# [What to do]
Please tally the lines in the records that include the word "Intégrative" and answer with the bare number.
*** Opening of Data under study ***
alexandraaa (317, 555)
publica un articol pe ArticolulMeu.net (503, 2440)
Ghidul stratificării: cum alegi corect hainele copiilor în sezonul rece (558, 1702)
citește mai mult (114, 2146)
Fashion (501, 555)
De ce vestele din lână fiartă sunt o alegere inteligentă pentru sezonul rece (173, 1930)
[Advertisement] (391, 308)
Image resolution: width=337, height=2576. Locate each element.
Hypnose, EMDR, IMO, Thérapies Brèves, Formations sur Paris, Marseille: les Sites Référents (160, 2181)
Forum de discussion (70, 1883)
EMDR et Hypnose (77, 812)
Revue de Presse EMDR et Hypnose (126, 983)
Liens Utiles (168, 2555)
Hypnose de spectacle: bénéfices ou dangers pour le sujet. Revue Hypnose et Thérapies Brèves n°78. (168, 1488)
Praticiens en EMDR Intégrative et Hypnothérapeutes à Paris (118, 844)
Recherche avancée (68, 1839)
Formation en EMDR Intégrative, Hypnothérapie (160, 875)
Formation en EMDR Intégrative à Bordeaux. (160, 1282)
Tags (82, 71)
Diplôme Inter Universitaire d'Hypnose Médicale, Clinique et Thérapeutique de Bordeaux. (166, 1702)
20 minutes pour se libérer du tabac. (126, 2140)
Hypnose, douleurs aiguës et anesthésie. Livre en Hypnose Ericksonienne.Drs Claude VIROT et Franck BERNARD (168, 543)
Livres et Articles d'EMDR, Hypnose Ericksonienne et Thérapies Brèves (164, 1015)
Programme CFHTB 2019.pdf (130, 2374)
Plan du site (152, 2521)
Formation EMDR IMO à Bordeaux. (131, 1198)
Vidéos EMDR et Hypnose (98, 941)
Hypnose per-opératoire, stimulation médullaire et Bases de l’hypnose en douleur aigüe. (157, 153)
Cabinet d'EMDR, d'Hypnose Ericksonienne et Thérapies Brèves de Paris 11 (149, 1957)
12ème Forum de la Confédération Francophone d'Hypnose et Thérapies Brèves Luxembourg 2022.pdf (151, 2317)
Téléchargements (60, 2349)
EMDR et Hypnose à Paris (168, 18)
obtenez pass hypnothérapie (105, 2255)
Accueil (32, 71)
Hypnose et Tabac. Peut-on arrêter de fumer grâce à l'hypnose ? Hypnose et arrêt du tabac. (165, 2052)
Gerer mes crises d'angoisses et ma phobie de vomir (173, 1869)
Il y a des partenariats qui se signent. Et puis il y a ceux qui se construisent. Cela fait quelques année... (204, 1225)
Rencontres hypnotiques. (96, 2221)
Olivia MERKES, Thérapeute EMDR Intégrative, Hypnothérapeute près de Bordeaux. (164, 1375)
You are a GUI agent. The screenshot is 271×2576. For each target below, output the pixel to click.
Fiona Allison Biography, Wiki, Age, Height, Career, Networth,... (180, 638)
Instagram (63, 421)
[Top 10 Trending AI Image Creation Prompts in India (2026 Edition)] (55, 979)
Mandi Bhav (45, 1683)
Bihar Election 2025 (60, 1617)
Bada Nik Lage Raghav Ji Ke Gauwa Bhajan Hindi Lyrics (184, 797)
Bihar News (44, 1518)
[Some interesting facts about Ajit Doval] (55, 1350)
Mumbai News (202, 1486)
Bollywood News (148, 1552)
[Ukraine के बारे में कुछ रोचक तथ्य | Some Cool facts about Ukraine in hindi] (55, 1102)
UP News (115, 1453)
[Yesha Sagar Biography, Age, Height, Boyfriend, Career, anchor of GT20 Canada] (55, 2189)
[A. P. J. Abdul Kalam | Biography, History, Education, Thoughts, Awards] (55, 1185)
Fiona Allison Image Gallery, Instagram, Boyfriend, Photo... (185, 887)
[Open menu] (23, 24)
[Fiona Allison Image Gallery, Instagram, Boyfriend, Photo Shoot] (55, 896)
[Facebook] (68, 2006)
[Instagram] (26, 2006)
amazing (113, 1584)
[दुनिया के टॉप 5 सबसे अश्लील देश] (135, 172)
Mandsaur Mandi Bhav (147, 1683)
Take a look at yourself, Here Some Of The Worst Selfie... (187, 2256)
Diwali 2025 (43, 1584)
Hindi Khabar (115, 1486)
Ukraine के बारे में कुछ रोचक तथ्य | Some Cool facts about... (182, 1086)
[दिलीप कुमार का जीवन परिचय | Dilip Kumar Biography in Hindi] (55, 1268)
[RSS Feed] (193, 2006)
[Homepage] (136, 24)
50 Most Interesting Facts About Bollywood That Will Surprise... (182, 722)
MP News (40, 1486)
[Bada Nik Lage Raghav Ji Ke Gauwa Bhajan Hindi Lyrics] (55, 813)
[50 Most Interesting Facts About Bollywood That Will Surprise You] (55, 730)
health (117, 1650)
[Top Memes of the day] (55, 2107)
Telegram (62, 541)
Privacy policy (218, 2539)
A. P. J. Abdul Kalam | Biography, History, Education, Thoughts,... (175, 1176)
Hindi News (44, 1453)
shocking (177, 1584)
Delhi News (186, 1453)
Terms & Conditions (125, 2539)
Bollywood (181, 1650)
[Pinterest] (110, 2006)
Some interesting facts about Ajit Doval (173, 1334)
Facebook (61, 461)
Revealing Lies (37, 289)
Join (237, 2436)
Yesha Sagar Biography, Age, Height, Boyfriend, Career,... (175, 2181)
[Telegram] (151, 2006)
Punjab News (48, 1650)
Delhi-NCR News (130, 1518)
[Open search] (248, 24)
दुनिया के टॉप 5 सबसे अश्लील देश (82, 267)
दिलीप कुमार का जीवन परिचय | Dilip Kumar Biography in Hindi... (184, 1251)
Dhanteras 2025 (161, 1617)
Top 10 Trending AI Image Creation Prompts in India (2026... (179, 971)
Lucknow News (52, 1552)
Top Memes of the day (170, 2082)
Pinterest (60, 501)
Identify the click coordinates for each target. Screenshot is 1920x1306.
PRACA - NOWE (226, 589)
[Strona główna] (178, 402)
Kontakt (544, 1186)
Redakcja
*** Close of Data under study ***
# [Answer space]
4